◆ Direction ◆
Reproduce the records verbatim, starting at the line that contains "Given: Click the JPG file icon" and continuing through the end of the records. Omit the pictures from your answer.

◆ Material for this exercise ◆
++++++++

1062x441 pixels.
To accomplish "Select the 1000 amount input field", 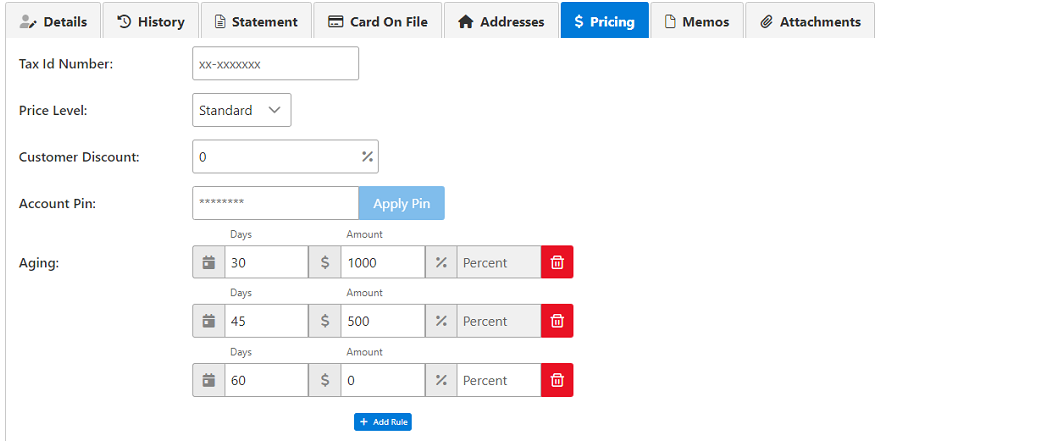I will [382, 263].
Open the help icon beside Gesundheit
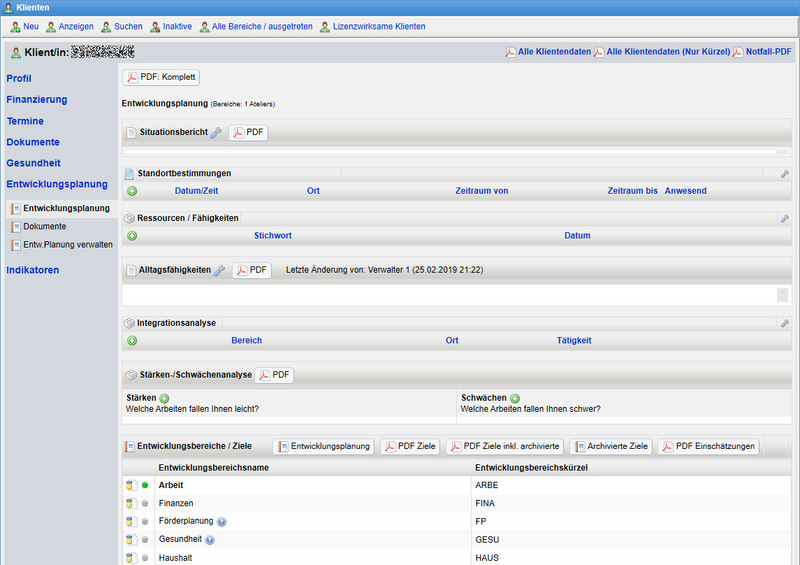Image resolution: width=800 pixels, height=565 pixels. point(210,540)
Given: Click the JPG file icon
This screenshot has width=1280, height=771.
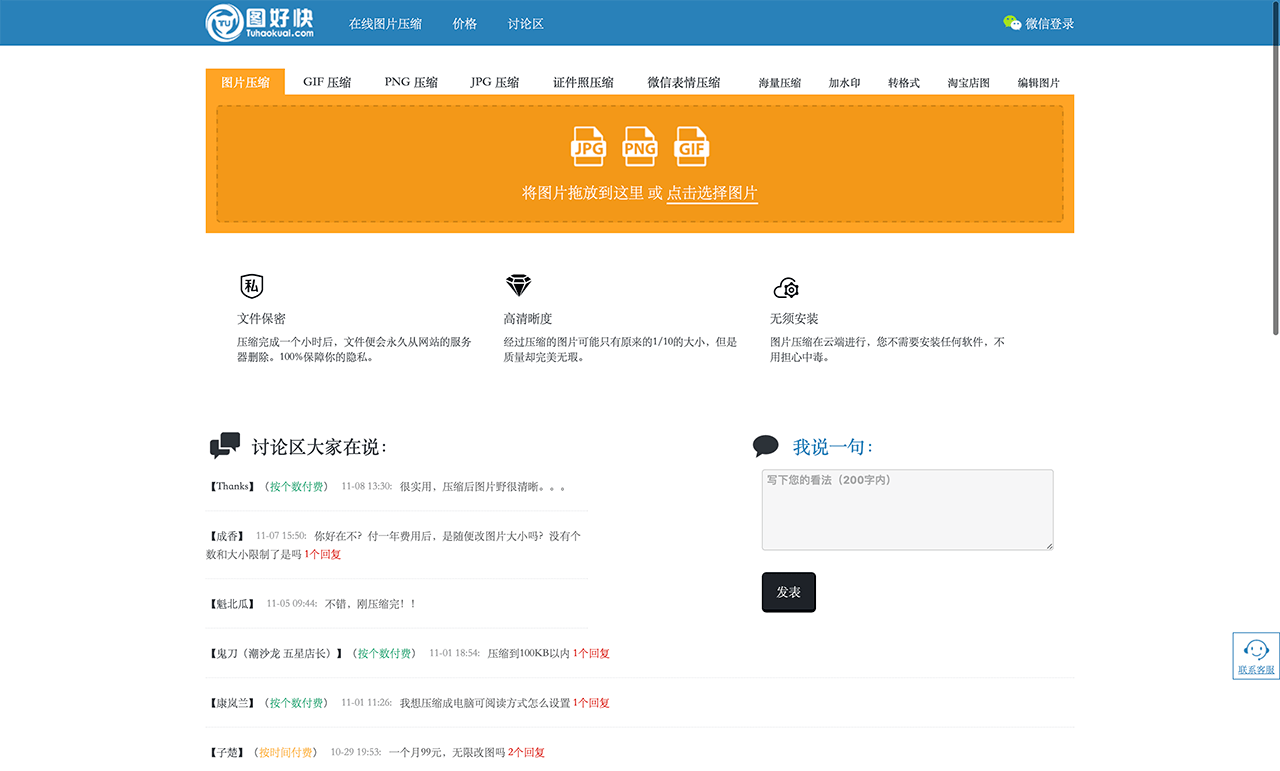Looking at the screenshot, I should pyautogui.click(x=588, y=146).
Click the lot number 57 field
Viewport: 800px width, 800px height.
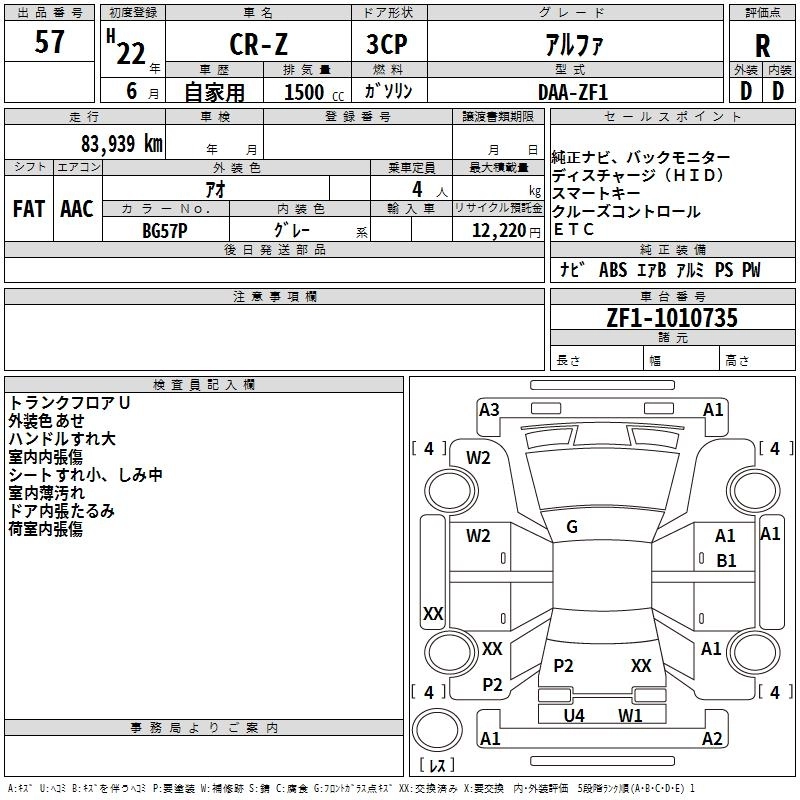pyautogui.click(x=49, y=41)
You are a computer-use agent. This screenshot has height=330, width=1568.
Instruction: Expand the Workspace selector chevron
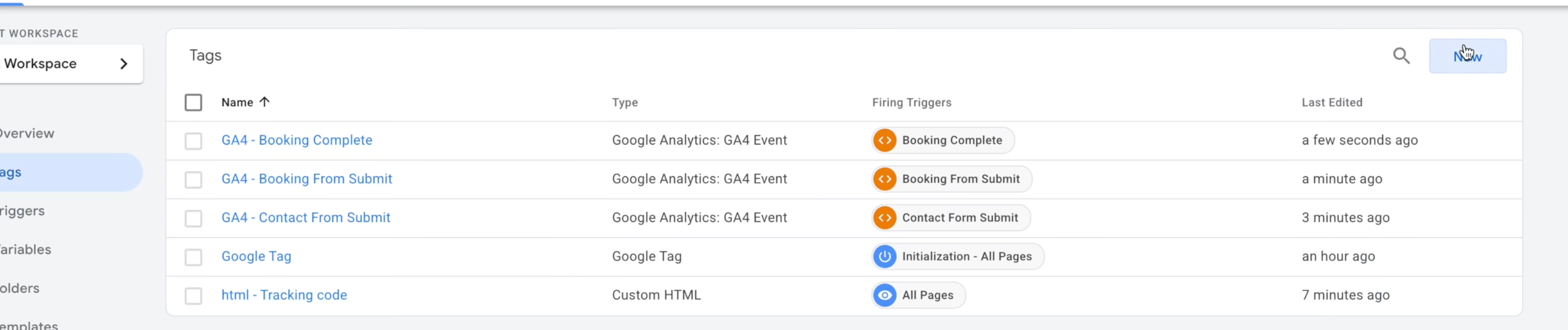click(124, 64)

++++++++

◆ Solution ◆
Given: Click the JPG file icon
This screenshot has width=1280, height=771.
Looking at the screenshot, I should pyautogui.click(x=588, y=146).
Click the lot number 57 field
Viewport: 800px width, 800px height.
pyautogui.click(x=49, y=41)
You are a computer-use agent. This screenshot has height=330, width=1568.
Instruction: Expand the Workspace selector chevron
click(124, 64)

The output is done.